The U.S. Centers for Disease Control and Prevention (CDC) said on Wednesday that COVID-19 vaccines may not be initially recommended for children when they become available.

Children, who rarely have severe COVID-19 symptoms, have not yet been tested for any experimental coronavirus vaccine. The CDC said so far early clinical trials have only included non-pregnant adults, noting the recommended groups could change in the future as clinical trials expand to recruit more people.

Health experts also claimed the delay in kids vaccine testing is appropriate, warning that a vaccine should be tested in adults first to ensure it's safe and effective before being tested in children.

"We wouldn't start injecting five-year-olds before we knew what this vaccine did in adults," Dr. William Schaffner, professor of preventive medicine and infectious diseases at the Vanderbilt University School of Medicine in Nashville told ABC news.

"Kids are not little adults, they have very different immune systems, and you might need to have a completely different kind of vaccine for kids," Dr. Anita McElroy, a pediatric infectious disease physician at the University of Pittsburgh Medical Center, quoted in ABC's report.

Pfizer has said it will enroll children, who are capable of passing on the virus to high-risk groups, as young as 12 in its large, late-stage COVID-19 vaccine trial, while AstraZeneca has said a sub-group of patients in a large trial will test children between five to 12.

A recent study shows kids can carry coronavirus in their noses for up to three weeks, giving new information about children as carriers of the virus, and their potential capacity to be spreading it onwards.

In addition, data from the American Academy of Pediatrics and the Children's Hospital Association shows that over 624,000 children have tested positive for COVID-19 since the pandemic.

There is no vaccine for COVID-19 yet, but a handful of companies such as Pfizer and Moderna Inc MRNA.O are in final-stage trials of their experimental vaccines.

The CDC also said on Wednesday that any coronavirus vaccine would, at least at first, be used under the Food and Drug Administration's emergency use authorization, and that there could be a limited supply of vaccines before the end of 2020.

In case of limited supply, some groups may be recommended to get a COVID-19 vaccine first, the CDC said.

Coronavirus vaccines should be rolled out in four phases, with the initial supply going to frontline health workers and first responders, an independent expert panel tapped by top U.S. health officials recommended earlier this month.

[Exercises to complete]:
a) According to the article on COVID-19 vaccines for children, how young are the children Pfizer said it will enroll in its late-stage vaccine trial?
b) Summarize the article on COVID-19 vaccines for children in two sentences.
c) Translate this sentence from the article on COVID-19 vaccines for children into Spanish: "In case of limited supply, some groups may be recommended to get a COVID-19 vaccine first, the CDC said."

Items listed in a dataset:
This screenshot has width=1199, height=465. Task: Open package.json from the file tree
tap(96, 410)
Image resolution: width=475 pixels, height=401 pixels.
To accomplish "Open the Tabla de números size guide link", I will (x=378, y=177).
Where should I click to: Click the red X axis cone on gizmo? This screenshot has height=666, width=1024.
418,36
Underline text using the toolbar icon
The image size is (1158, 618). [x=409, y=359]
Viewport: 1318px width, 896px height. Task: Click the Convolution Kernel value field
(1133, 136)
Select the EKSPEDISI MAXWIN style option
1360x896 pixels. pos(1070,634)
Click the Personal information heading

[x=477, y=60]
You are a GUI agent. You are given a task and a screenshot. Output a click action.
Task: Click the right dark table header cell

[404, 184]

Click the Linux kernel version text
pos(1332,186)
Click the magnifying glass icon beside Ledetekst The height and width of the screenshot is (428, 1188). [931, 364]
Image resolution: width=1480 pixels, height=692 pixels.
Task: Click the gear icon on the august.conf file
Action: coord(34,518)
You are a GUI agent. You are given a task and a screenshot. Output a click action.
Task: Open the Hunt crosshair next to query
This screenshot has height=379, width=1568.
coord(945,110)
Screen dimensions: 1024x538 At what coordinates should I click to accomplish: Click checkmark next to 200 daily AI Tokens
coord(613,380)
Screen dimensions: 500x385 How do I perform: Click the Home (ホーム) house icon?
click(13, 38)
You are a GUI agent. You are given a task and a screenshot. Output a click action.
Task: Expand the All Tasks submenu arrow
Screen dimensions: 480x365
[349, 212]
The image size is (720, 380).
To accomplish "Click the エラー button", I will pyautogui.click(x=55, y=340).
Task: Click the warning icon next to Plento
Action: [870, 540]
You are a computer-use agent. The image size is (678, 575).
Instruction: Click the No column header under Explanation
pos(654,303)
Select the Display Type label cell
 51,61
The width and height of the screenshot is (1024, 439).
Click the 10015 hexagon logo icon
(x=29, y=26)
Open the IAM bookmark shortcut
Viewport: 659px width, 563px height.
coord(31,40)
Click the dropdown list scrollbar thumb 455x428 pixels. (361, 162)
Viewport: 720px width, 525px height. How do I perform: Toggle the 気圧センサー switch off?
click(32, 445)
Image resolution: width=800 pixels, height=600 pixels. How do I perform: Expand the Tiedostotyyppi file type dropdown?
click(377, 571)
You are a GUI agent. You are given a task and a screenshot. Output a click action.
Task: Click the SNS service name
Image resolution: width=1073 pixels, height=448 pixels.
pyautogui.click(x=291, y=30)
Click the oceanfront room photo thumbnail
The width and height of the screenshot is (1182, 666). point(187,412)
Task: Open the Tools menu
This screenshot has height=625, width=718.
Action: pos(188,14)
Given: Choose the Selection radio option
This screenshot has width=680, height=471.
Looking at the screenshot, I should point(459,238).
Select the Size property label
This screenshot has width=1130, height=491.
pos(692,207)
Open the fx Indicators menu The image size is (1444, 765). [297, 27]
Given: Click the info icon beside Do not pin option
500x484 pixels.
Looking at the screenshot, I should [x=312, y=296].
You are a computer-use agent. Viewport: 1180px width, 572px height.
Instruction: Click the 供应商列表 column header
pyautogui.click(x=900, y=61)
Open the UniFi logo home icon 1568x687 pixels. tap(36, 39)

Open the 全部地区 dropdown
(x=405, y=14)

[Solutions to the exercise]:
a) As young as 12.

b) The CDC said COVID-19 vaccines may not initially be recommended for children because early clinical trials have included only non-pregnant adults, and health experts said it is appropriate to test a vaccine in adults before testing it in children. Pfizer and AstraZeneca have said they will include children in their trials, and the CDC said any vaccine would at first be used under the FDA's emergency use authorization, with a possibly limited supply before the end of 2020.

c) En caso de un suministro limitado, se podría recomendar que algunos grupos reciban primero una vacuna contra la COVID-19, dijeron los CDC.